伝蔵荘日誌

【伝蔵荘日誌】2021年10月17日: ノーベル賞と日本人 T.G.

 スカパーでアカデミー賞映画、「ビューティフル・マインド」を見る。プリンストン大学の数学者、ジョン・ナッシュの伝記映画である。ナッシュは大学で研究中に強度の統合失調症を患う。幻覚、妄想と現実の区別が付かなくなり、大学構内を無為に徘徊するなど奇行が目立ちはじめる。精神病院で入院治療を繰り返すがなかなか治らない。その間も数学研究に打ち込み、リーマン多様体の研究などに大きな功績を残す。 晩年の1994年に、若い頃発表したゲーム理論に関する「ナッシュ均衡」論が評価され、ノーベル経済学賞を受賞するまでを描いた作品である。周囲と孤立し、幻覚にさいなまれながら研究に没頭する天才数学者ナッシュを、名優ラッセル・クロウが見事に演じきっている。映画ゆえ多分に誇張や脚色はあろうが、シチュエーションはほぼ事実に沿っているという。

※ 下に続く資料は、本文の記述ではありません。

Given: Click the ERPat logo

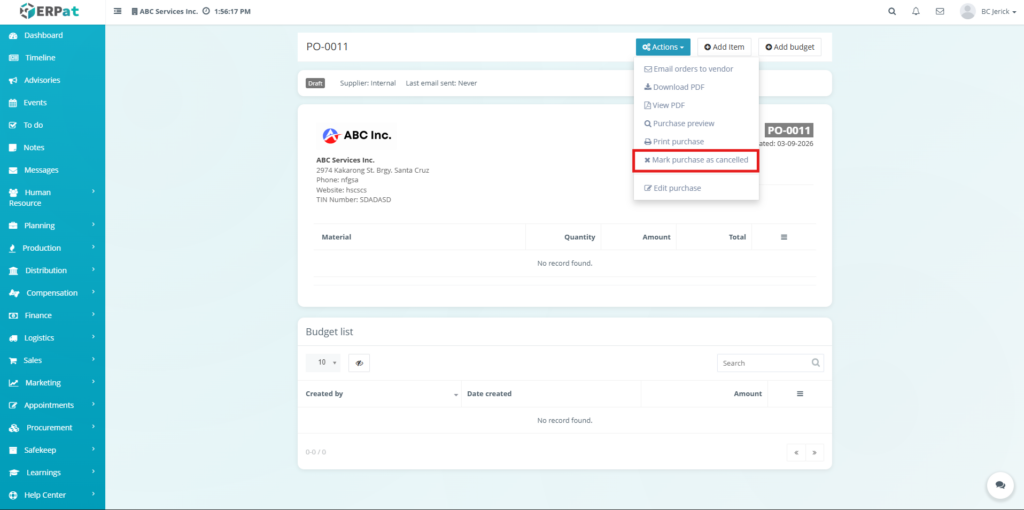Looking at the screenshot, I should click(50, 11).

 今年のノーベル物理学賞を受賞した真鍋淑郎氏(90歳)の発言が話題になっている。真鍋氏は東大で博士号をとった後アメリカに渡り、アメリカ国立気象局に入局。1960年代に地球の気候を解析する手法を開発し、大気中の二酸化炭素濃度の増加が地球温暖化に影響することを実証。その業績が評価され、ノーベル物理学賞を受賞した。渡米後アメリカ国籍を取得し、今では正真正銘のアメリカ人であり、奇しくもナッシュと同じプリンストン大学に在籍している。真鍋氏は受賞後の記者会見でアメリカに国籍を変えた理由を問われ、以下のように語っている。

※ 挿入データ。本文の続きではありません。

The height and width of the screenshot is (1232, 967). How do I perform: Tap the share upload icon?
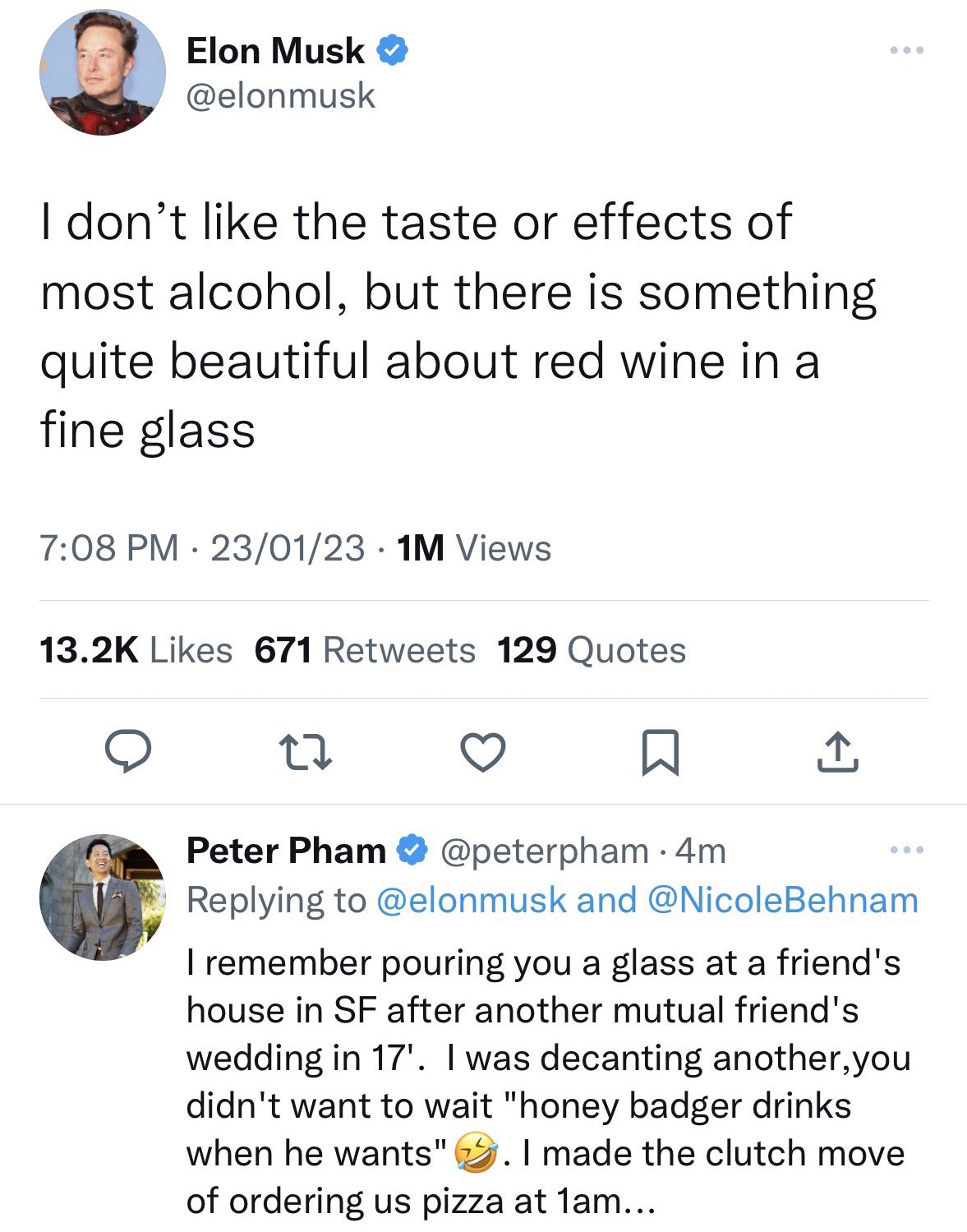pos(838,752)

「日本では人々はいつも他人を邪魔しないようお互いに気遣っています。彼らはとても調和的な関係を作っています。日本人は仲がいいのはそれが主な理由です。ほかの人のことを考え、邪魔になることをしないようにします。日本で『はい』『いいえ』と答える形の質問があるとき、『はい』は必ずしも『はい』を意味しません。『いいえ』の可能性もあります。なぜそう言うかというと、彼らは他人の気持ちを傷つけたくないので、他人を邪魔するようなことをしたくないのです」

「アメリカでは自分のしたいようにできます。他人がどう感じるかも気にする必要がありません。同時に他人を観察したくもありません。他人が何を考えているか知りたくもありません。私のような研究者にとっては、アメリカでの生活は素晴らしいです。アメリカでは自分の研究のために好きなことをすることができます。私の上司は私がやりたいことを何でもさせてくれるおおらかな人で、すべてのコンピューター予算を確保してくれました。自分の使いたいコンピューターをすべて手に入れ、やりたいことを何でもできました。私は他の人と調和的に生活することができません。それが日本に帰りたくない理由です。」

 統合失調症というエキセントリックな状況を排除しても、ナッシュと真鍋氏の研究者としての生き様、考え方、心象風景は酷似している。研究のためには周囲の理解や同調は必要ない。他人の目や考えを気にせず、自分がやりたいことだけに集中する。それを可能にする環境がアメリカにはあった。ナッシュの場合、精神病で奇行を繰り返しても、才能さえあれば周囲はそれを許容し、研究環境を与えてくれている。日本の大学だったら精神病の研究者などお払い箱だろう。真鍋氏の場合、それに加えて研究のために不可欠なコンピュータ予算をふんだんに与えてもらえた。1960年代はまだコンピュータの性能は低く、使用料は極めて高額だった。日本の大学ではまず不可能である。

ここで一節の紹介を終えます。